— start SUPPLIED RECORDS —

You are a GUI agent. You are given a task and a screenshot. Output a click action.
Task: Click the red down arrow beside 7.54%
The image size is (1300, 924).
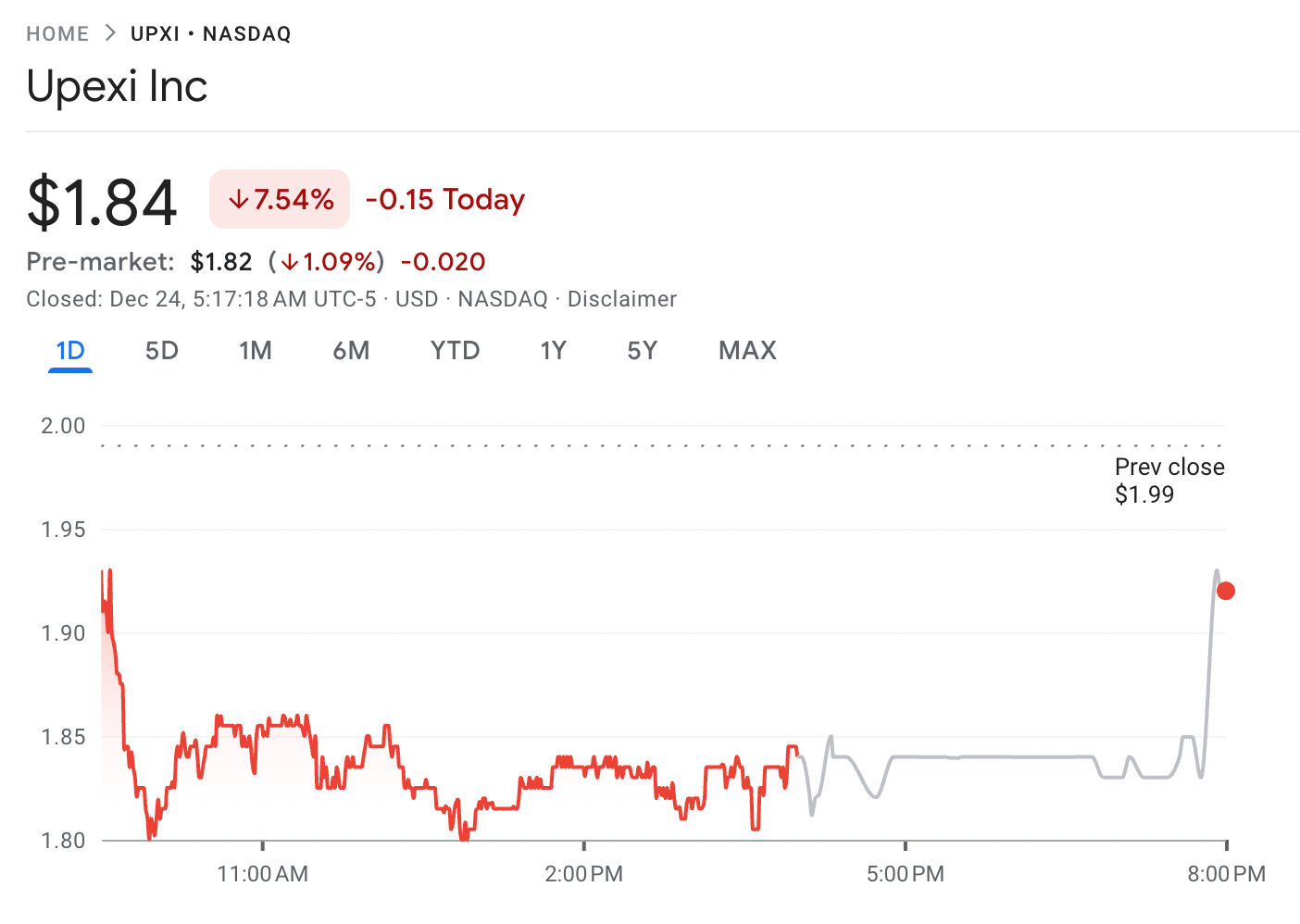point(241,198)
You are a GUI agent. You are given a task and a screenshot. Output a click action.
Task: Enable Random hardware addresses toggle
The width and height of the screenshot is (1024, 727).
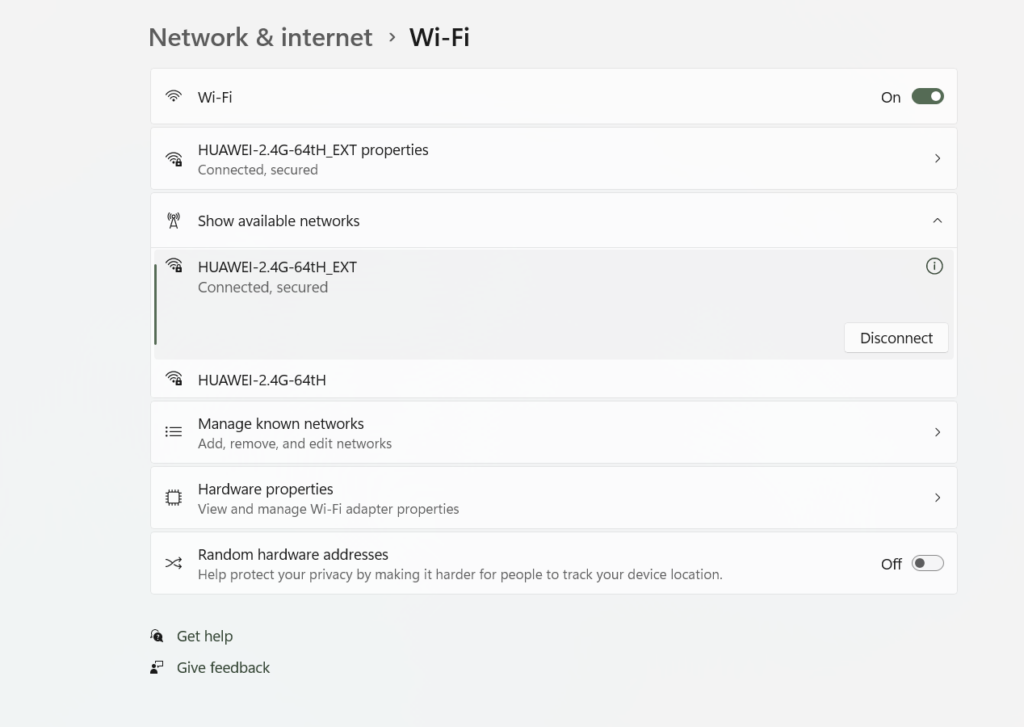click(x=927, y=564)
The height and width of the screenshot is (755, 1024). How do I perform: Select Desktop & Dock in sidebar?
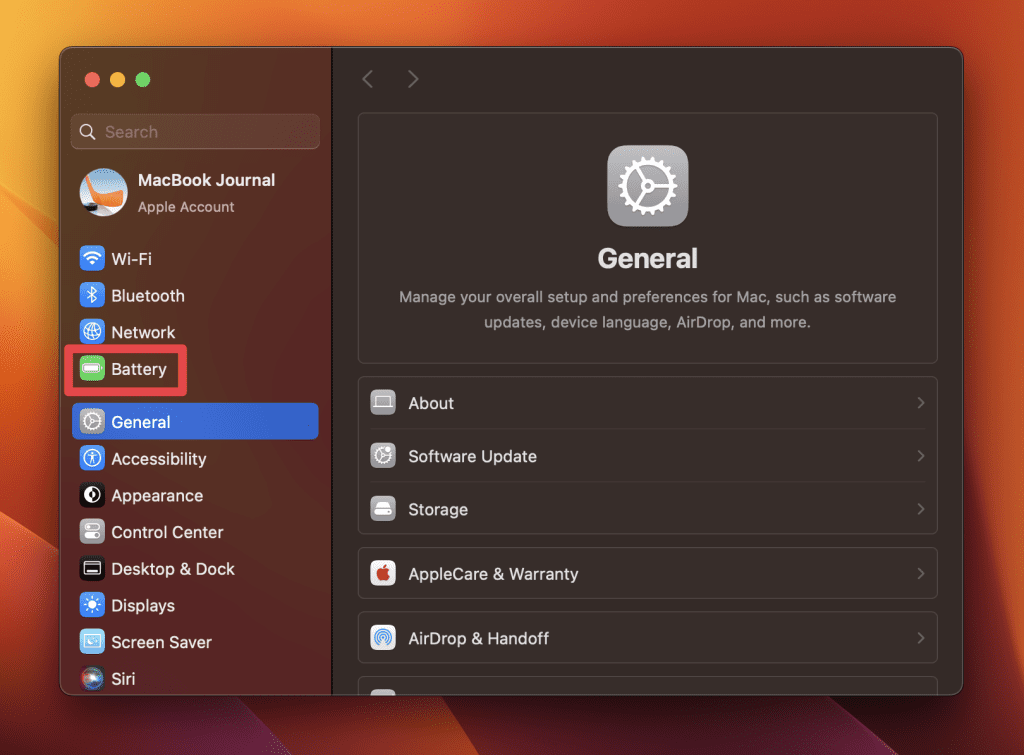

— end SUPPLIED RECORDS —

Write out every one of the rows above word for word, leaving out the pictures.

You are a GUI agent. You are given a task and a screenshot. Output a click action.
Task: Click the red down arrow beside 7.54%
The image size is (1300, 924).
point(241,198)
You are a GUI agent. You are given a task and a screenshot. Output a click action.
Task: Enable Random hardware addresses toggle
The width and height of the screenshot is (1024, 727).
click(x=927, y=564)
The height and width of the screenshot is (755, 1024). How do I perform: Select Desktop & Dock in sidebar?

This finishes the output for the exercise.